### WHAT TO PRODUCE:
Print the lines of the listing from the line with "The width and height of the screenshot is (840, 1335)." up to and including the last line of the listing, reproducing them verbatim.

### RECORDS PROVIDED:
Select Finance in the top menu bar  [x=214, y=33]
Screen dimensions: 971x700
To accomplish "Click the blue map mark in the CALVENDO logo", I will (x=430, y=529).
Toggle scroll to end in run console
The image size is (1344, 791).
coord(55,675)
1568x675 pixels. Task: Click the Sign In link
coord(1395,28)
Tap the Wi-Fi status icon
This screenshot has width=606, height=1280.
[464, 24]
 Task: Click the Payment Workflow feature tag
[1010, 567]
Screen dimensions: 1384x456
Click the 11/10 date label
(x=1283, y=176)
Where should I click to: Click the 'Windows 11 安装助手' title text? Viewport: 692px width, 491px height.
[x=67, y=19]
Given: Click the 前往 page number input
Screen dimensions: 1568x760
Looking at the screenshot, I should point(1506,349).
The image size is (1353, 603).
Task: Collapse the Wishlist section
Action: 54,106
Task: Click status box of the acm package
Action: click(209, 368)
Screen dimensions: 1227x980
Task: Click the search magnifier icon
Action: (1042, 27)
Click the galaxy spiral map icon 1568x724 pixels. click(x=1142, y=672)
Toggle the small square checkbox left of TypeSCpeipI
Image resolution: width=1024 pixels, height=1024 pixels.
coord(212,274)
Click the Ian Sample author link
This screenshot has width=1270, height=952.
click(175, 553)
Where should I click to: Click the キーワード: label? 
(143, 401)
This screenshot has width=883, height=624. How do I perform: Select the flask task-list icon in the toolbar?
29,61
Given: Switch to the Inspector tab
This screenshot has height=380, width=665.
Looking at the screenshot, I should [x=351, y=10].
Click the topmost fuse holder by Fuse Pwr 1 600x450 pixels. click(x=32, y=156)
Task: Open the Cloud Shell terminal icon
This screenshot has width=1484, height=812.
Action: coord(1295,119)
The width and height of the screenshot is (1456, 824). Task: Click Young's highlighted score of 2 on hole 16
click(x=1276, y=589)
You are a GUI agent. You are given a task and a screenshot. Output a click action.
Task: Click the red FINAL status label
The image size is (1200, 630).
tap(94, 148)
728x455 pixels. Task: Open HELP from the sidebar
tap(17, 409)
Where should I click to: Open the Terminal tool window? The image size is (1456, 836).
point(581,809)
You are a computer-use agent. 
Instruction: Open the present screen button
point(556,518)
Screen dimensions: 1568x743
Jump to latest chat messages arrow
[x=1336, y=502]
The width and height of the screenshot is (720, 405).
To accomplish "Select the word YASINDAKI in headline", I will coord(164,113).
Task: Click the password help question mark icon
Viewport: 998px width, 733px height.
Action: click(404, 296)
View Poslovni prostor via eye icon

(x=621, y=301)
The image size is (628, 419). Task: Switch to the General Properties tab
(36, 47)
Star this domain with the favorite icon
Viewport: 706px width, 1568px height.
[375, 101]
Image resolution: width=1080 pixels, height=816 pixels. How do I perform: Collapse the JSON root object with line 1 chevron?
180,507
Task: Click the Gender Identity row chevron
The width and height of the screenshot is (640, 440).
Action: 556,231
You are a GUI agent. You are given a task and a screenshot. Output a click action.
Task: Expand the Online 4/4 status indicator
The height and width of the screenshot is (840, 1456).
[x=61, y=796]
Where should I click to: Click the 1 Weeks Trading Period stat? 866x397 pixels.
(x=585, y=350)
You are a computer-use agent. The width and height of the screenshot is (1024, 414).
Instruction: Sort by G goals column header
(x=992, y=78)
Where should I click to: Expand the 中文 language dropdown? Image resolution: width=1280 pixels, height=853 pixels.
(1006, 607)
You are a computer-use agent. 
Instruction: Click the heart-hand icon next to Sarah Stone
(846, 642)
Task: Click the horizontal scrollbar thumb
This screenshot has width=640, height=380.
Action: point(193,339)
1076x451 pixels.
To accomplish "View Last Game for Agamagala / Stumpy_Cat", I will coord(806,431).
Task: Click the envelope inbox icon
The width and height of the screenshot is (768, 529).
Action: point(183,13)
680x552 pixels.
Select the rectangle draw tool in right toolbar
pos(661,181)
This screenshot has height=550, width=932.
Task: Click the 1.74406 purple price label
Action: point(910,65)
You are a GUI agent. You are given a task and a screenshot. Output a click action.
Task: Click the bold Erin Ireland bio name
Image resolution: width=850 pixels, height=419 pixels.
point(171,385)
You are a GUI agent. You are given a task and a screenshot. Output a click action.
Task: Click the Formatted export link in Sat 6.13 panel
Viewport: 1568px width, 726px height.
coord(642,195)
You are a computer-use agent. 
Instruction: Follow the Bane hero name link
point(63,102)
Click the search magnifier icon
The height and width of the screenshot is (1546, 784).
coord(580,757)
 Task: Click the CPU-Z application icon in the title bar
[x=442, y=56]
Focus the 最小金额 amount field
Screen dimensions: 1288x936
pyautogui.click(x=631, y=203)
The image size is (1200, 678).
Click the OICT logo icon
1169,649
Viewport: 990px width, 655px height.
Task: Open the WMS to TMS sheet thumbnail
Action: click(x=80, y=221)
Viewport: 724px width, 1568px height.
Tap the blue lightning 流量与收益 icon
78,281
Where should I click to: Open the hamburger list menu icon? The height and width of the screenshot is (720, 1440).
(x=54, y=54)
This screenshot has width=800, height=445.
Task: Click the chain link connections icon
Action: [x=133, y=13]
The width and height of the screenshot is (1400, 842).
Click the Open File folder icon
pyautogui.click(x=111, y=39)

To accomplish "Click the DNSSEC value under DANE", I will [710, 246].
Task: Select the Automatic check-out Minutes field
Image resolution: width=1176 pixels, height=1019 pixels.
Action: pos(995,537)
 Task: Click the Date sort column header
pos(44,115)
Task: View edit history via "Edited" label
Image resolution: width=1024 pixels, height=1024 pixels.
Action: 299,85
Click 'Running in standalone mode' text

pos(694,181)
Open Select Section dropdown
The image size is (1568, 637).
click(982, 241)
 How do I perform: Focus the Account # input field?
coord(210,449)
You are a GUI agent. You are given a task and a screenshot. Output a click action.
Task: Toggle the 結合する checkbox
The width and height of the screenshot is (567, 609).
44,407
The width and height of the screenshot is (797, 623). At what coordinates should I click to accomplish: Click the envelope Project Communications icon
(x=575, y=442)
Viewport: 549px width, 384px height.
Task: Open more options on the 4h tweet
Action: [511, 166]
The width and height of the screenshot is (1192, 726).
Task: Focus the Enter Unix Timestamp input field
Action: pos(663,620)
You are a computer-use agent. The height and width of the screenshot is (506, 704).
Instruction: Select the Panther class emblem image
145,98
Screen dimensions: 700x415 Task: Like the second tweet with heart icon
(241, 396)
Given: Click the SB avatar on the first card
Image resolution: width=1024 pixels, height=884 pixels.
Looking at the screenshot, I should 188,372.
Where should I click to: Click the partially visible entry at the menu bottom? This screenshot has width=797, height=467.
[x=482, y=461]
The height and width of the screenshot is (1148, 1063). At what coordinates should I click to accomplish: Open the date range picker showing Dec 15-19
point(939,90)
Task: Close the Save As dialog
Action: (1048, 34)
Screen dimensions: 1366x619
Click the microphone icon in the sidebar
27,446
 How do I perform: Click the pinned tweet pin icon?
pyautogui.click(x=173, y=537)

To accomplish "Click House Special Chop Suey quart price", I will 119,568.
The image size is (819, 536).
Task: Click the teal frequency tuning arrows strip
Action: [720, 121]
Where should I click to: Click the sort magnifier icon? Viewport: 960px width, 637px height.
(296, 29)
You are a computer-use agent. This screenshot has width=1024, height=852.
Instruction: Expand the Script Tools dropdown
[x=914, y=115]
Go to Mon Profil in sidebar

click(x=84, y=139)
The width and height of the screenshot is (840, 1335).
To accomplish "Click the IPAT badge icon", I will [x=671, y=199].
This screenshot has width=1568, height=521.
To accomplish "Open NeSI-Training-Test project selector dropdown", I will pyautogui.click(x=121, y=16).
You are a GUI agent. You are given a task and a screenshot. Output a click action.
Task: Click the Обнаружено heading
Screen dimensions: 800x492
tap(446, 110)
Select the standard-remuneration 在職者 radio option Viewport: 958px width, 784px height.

### PROBLEM SOLUTION:
The width and height of the screenshot is (840, 1335).
To accomplish "Click the IPAT badge icon", I will [x=671, y=199].
This screenshot has width=1568, height=521.
To accomplish "Open NeSI-Training-Test project selector dropdown", I will pyautogui.click(x=121, y=16).
You are a GUI agent. You are given a task and a screenshot. Output a click action.
Task: Click the Обнаружено heading
Screen dimensions: 800x492
tap(446, 110)
Select the standard-remuneration 在職者 radio option Viewport: 958px width, 784px height.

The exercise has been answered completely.